22-letnia transpłciowa modelka Nikki Secondino została oskarżona o zabójstwo ojca i poważnie zranienie swojej młodszej siostry siostry. Tragiczne wydarzenia miała zapoczątkować kłótnia o laptop.

Do zbrodni doszło pod koniec 2022 roku w Bensonhurst, dzielnicy nowojorskiego Brooklynu. Według wersji wydarzeń, którą ustaliły służby, 22-latka miała zaatakować swojego 61-letniego ojca, kiedy spał na kanapie. Kobieta miała zadać mu kilka ciosów młotkiem, a później ugodzić go nożem kuchennym.

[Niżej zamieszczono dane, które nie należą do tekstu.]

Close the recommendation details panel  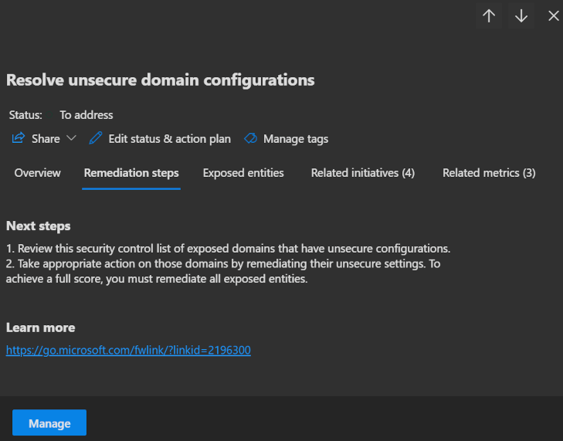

W mieszkaniu miała interweniować 19-letnia siostra modelki. Kobieta usłyszała bowiem dziwne dźwięki w salonie. Nikki Secondino miała zranić swoją siostrę nożem m.in. w twarz i ręce. Przybyli na miejsce ratownicy medyczni stwierdzili zgon mężczyzny, obie kobiety trafiły z kolei do szpitala - 19-latka z poważnymi obrażeniami, a 22-latka z niewielkimi skaleczeniami. 

Zmieniła wersję wydarzeń

Prokurator okręgowy Brooklynu Eric Gonzalez powiedział w oświadczeniu, że dramatyczne wydarzenia miała zapoczątkować kłótnia o laptop.

Nikki Secondino początkowo powiedziała funkcjonariuszom, że ktoś włamał się do domu, zabił ojca, ranił jej siostrę, a także wykorzystał ją seksualnie.

Członkowie rodziny modelki szybko zakwestionowali jednak tę wersję wydarzeń i powiedzieli policjantom, że 22-latka wymyśliła to, aby uniknąć kary.

Chwyciłam mój ulubiony nóż z niemieckiej stali i zadźgałam go na śmierć. Moja siostra wyszła ze swojej sypialni i próbowała mnie zatrzymać, a potem dźgnąłem ją w plecy, głowę i brzuch. Chciałem ich śmierci - miała później wyjawić detektywom z Brooklynu sama modelka.

W tym domu dochodziło do przemocy

W 2020 roku Secondino w jednym z wywiadów mówiła, że ojciec zawsze ją wspierał i akceptował jej transpłciowość. Modelka urodziła się jako Nicholas Secondino, a jako nastolatka przeszła tranzycję płci z męskiej na kobiecą. 

Biuro prokuratur okręgowego twierdzi z kolei, że ma dowody na to, że w domu dochodziło do przemocy domowej. Pod koniec lipca modelka twierdziła, że ojciec i młodsza siostra miały grozić jej śmiercią.

Modelce grozi dożywocie

Oprócz morderstwa Nikki Secondino została także oskarżona o napaść i posiadanie broni.

Modelka od początku stycznia przebywa w areszcie na Rikers Island - wyspie, gdzie znajduje się największe więzienie w Nowym Jorku. Rozprawę w sądzie zaplanowano na początek kwietnia. Secondino grozi kara od 50 lat więzienia nawet do dożywocia.